En réalité, Julia occupe déjà la place d’un mort, l’appartement étant, comme nous l’apprenons de la bouche des locataires, celui d'un ingénieur éliminé par la communauté pour avoir refusé de signer un pacte. Nous ne verrons jamais ce personnage dans le film, comme si son corps s’était volatilisé. Ainsi s’explique l’étrangeté de ce logis entièrement meublé, équipé et empli de provisions, étrangeté que Julia préférait néanmoins ignorer, n’y voyant que la trop belle opportunité d’un lieu idyllique à habiter. Prise au piège de l’appartement cerné par les voisins, l’héroïne trouve refuge chez le locataire du dessus, après avoir escaladé la façade de l’immeuble. Il est significatif qu’elle se retrouve finalement dans cet antre sale et nauséabond qui représente tout ce qu’elle paraissait vouloir occulter : l’envers du décor, la pourriture, aussi bien matérielle que spirituelle, côtoyant ce qui fut son havre de paix. Il ne faut pourtant pas croire que Julia refuse de voir la mort en face : au contraire, nous l’avons vue, au début du film, regarder par l’entrebâillement d’une porte, les yeux écarquillés, à l’intérieur de la pièce où les pompiers examinaient le corps putréfié. D’autre part, elle n’a pas hésité à revenir sur les lieux pour y chercher le trésor. Audacieuse, Julia doit à ce trait de caractère plus que le « coup de chance » faisant d’elle une multimillionnaire : sa survie. Si elle se trouve en mauvaise posture, c’est certes pour n’avoir pas tenu compte de l’avertissement incarné par le cadavre au-dessus de sa tête, mais dans son désir presque entêté de continuer à occuper l’appartement de l’ingénieur, elle a intégré cette présence de la mort comme un simple élément nouveau qui ne devait pas pour autant contrarier ses projets.

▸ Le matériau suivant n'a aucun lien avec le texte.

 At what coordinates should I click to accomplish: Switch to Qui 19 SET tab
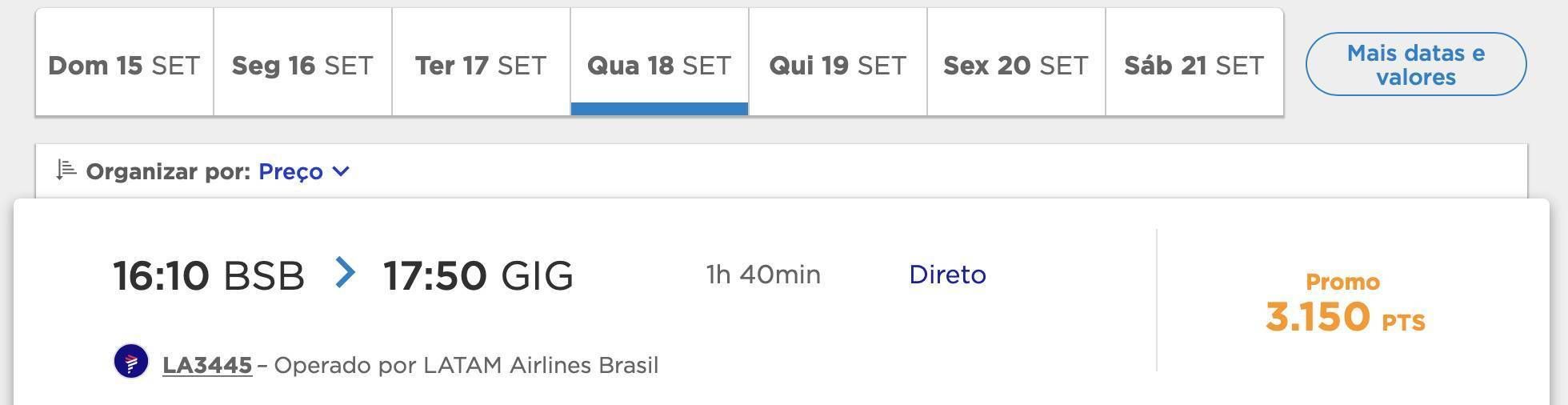(838, 62)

Ceci confère à son personnage une dimension à la fois comique, par son obstination à rester quand tout devrait la pousser à fuir, et tragique, par cette forme supérieure de lucidité, proche de la folie, qui la pousse à accepter la mort comme la chose la plus naturelle qui soit.

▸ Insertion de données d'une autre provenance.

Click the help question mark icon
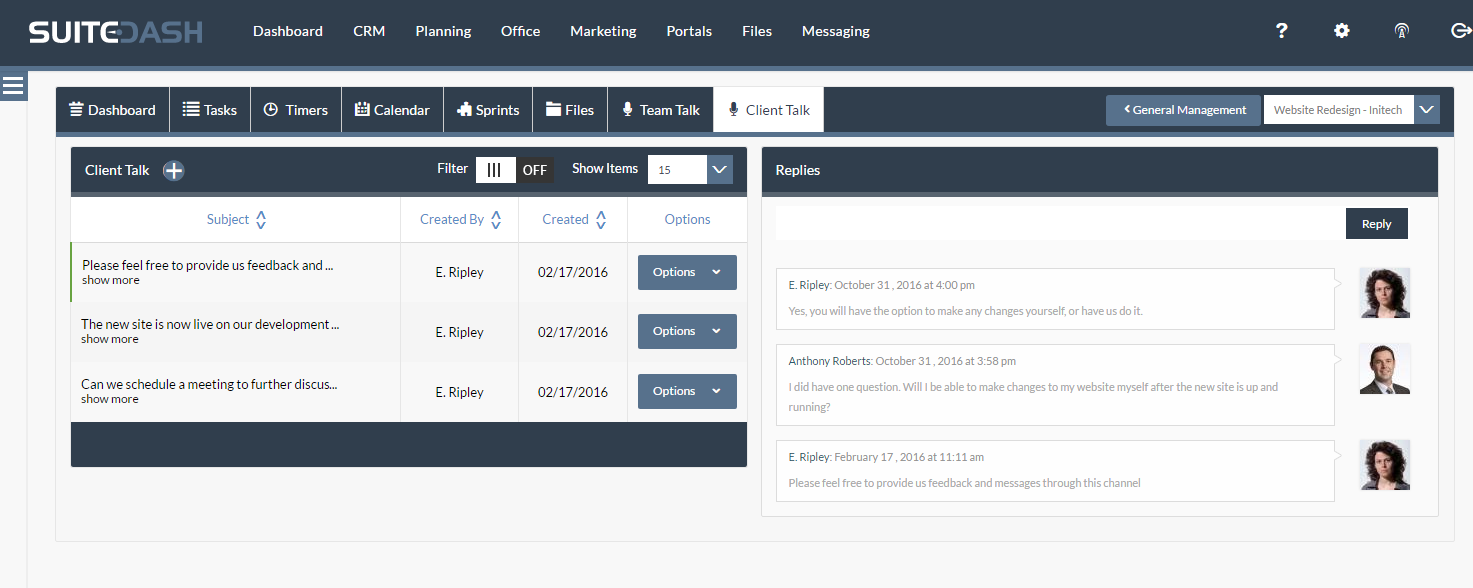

De La Nuit du chasseur à celle des morts-vivants en passant par Shining de Kubrick ou plusieurs films de Carpenter (Assaut, Halloween…), dans la plupart des scénarios de terreur bâtis sur le modèle du huis-clos, lorsque l’assaillant finit par investir l’endroit où les héros s’étaient retranchés, ces derniers n’ont plus qu’à se replier vers un espace encore plus exigu : cave, salle de bain, placard… Dans Mes chers voisins, la grande idée du scénario consiste en ce que Julia, à la fin du film, trouve refuge au lieu même d’où l’on pensait au début qu’allait venir le danger. Julia prend non seulement la place du mort, mais aussi celle des cafards qui tombaient du plafond dans la scène du lit : regardant par un interstice du carrelage, elle voit à l’étage du dessous les voisins fouillant frénétiquement la chambre. Vu en plongée, l’appartement autrefois si accueillant, devenu le territoire d’un ennemi dépersonnalisé, déshumanisé, sous l’emprise de la cupidité et d’une folie meurtrière collective, prend des allures de fosse infernale. C’est d’ailleurs par le chemin opposé, en s’enfuyant par les toits, que Julia parviendra à échapper à la meute, un salut digne d’un deus ex machina qu’elle aura gagné pour avoir osé passer de l’autre côté du décor de comédie, dans son envers lugubre, sale et puant. Et ce plan où Julia, en tailleur rose encore presque impeccable malgré la lutte, les blessures au couteau et l’escalade sous la pluie, s’effondre sur la trace du cadavre, au milieu d’une pièce au vieux carrelage en damier couvert de moisissure et d’immondices, semble nous dire que ce personnage tiré à quatre épingles, qui semblait si bien assorti à son ancien décor, trouve finalement dans cette coulisse à l’atmosphère sordide sa vraie place, sa vraie profondeur tragique, même si nous sommes bel et bien dans une comédie et que Julia ne s’identifie en cet instant au vieillard décédé que pour mieux réussir, par la suite, là où celui-ci a échoué.